A vigilância sobre o controle social se faz necessária para uma melhor validação dos anseios populares por meio de sua participação, pois amplia o acesso à informação, envolve monitoramento dos poderes públicos e a transparência de forma geral, visando o benefício de toda a sociedade. A participação evidencia um ideal democrático que:
Supõe cidadãos atentos à evolução da coisa pública, informados dos acontecimentos políticos, ao corrente dos principais problemas, capazes de escolher entre as diversas alternativas apresentadas pelas forças políticas e fortemente interessados em formas diretas ou indiretas de participação (BOBBIO, 1986, p. 89).
Para Elias (2008, p. 61), a participação pode ser entendida a partir das seguintes distinções conceituais:
Participação Liberal - dados os pressupostos básicos do liberalismo, objetiva o fortalecimento da sociedade civil, não para que esta participe da vida do Estado, mas para fortalecê-la e evitar as ingerências do poder público. Baseia-se no princípio da igualdade no qual a participação permite a busca pela satisfação das necessidades;
Participação Corporativa - advém do sentimento de concordância e identidade da existência de um bem comum, extrapolando os interesses individuais. O processo participativo está vinculado à existência de organizações na sociedade;
Participação Comunitária - é uma forma institucionalizada de integração através de órgãos representativos da sociedade, aos órgãos deliberativos e administrativos do Estado;
Participação Autoritária - orientada para a integração e controle social da sociedade e da política, geralmente em regimes políticos autoritários. Em regime democrático age-se de forma cooptativa, na qual a promoção de políticas públicas é um exemplo de estímulo verticalizado (de cima para baixo) apenas com intuito de diluir os conflitos sociais;
Participação Democrática - a participação deriva das ações tanto na esfera civil quanto política, de maneira institucional e bem delimitada. Opõe-se ao modelo corporativista e se sustenta no modelo representativo;
Participação Revolucionária - estrutura-se em grupos organizados para lutar contra as relações de dominação e de divisão do poder político. O sistema partidário é uma exemplificação desse modelo;
Participação Radical - engloba teóricos e ativistas que questionam e buscam a substituição do modelo representativo por outro onde o poder fique nas mãos da comunidade, com redistribuição de poder. Busca o fortalecimento da sociedade civil para delinear outra realidade, com justiça social.
A questão básica que se coloca, de acordo com Teixeira (2001, p. 27), é a de valorizar todas as possibilidades de participação, para fortalecer e aprofundar a democracia, ou perceber seus limites, observando que participação outorgada não é entendida como participação, mas ordenamento de uma ação que favorece o controle social por meio dos detentores de poder. Efetivamente, a participação supõe uma relação de poder, não só por intermédio do Estado, que a materializa, mas entre os próprios atores, exigindo determinados procedimentos e comportamentos racionais que estabeleçam os parâmetros necessários para garantia e respeito ao direito de todos, além das aspirações da sociedade.

> ENUNCIADO
Cite, sem alterações, o trecho do texto sobre participação social que vai de "A vigilância sobre" até "1986, p. 89).".

> DADOS SELECIONADOS
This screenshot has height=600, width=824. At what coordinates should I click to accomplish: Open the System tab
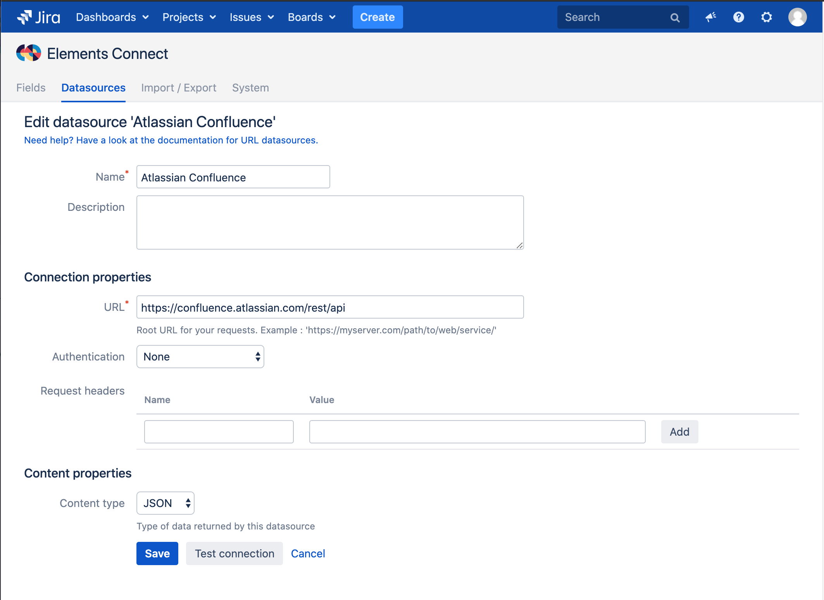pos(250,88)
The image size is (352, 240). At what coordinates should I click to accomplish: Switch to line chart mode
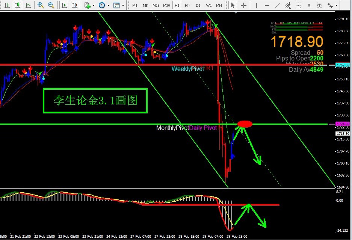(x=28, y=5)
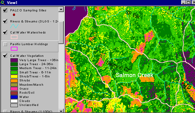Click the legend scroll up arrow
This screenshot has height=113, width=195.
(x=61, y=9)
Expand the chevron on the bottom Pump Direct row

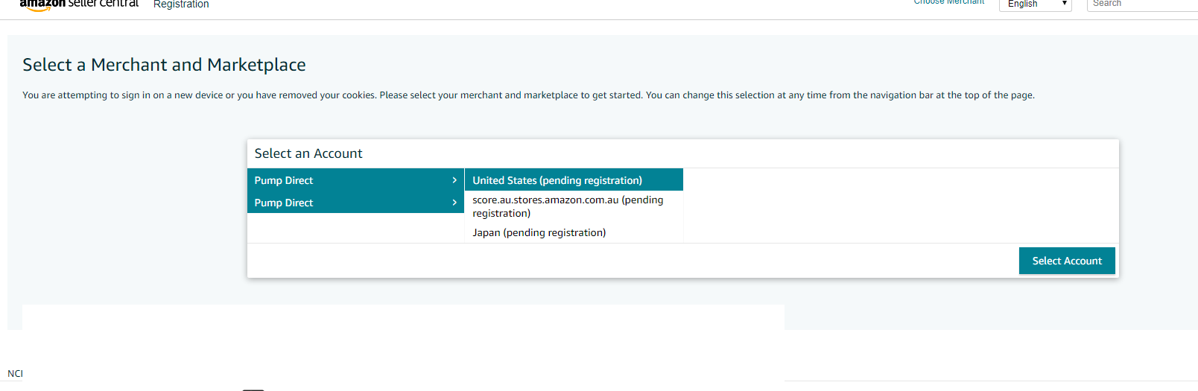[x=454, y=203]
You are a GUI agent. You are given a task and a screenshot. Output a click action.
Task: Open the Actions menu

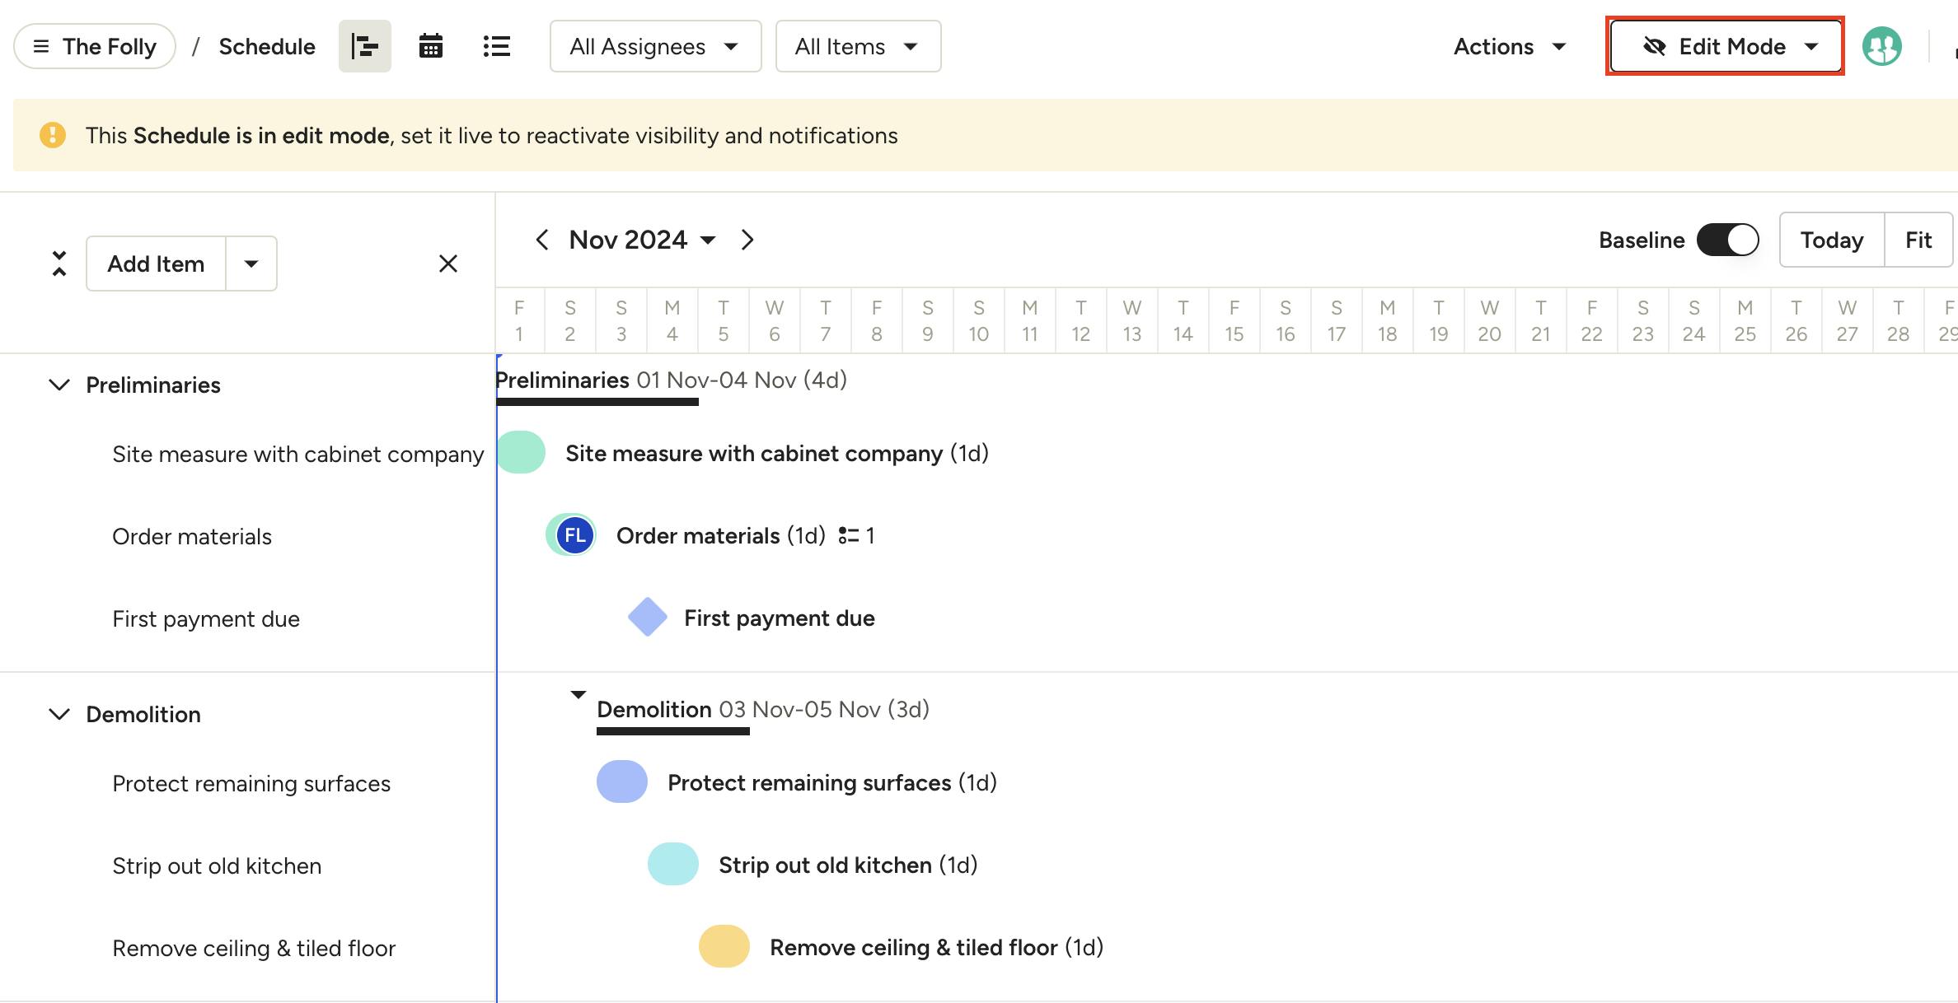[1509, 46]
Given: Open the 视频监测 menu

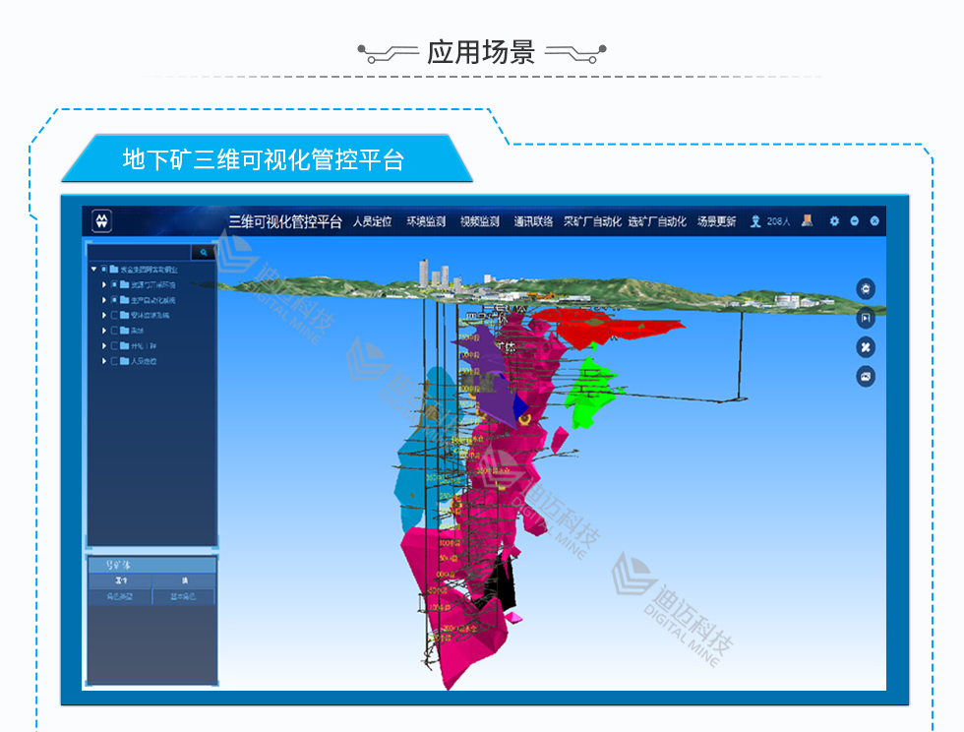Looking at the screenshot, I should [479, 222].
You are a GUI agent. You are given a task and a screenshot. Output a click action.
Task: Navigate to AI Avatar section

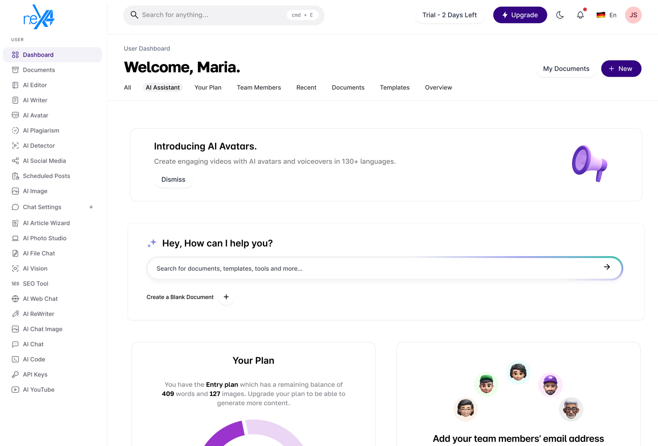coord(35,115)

---

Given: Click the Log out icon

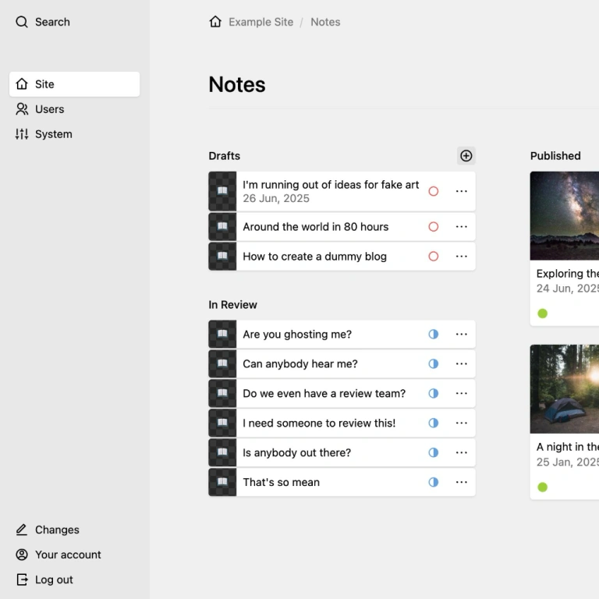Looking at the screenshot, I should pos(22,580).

--

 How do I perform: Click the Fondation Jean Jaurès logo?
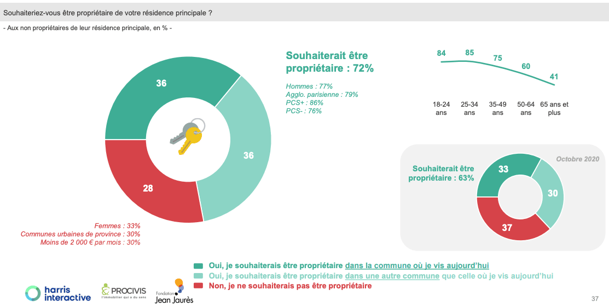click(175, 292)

> RESPOSTA
A vigilância sobre o controle social se faz necessária para uma melhor validação dos anseios populares por meio de sua participação, pois amplia o acesso à informação, envolve monitoramento dos poderes públicos e a transparência de forma geral, visando o benefício de toda a sociedade. A participação evidencia um ideal democrático que:
Supõe cidadãos atentos à evolução da coisa pública, informados dos acontecimentos políticos, ao corrente dos principais problemas, capazes de escolher entre as diversas alternativas apresentadas pelas forças políticas e fortemente interessados em formas diretas ou indiretas de participação (BOBBIO, 1986, p. 89).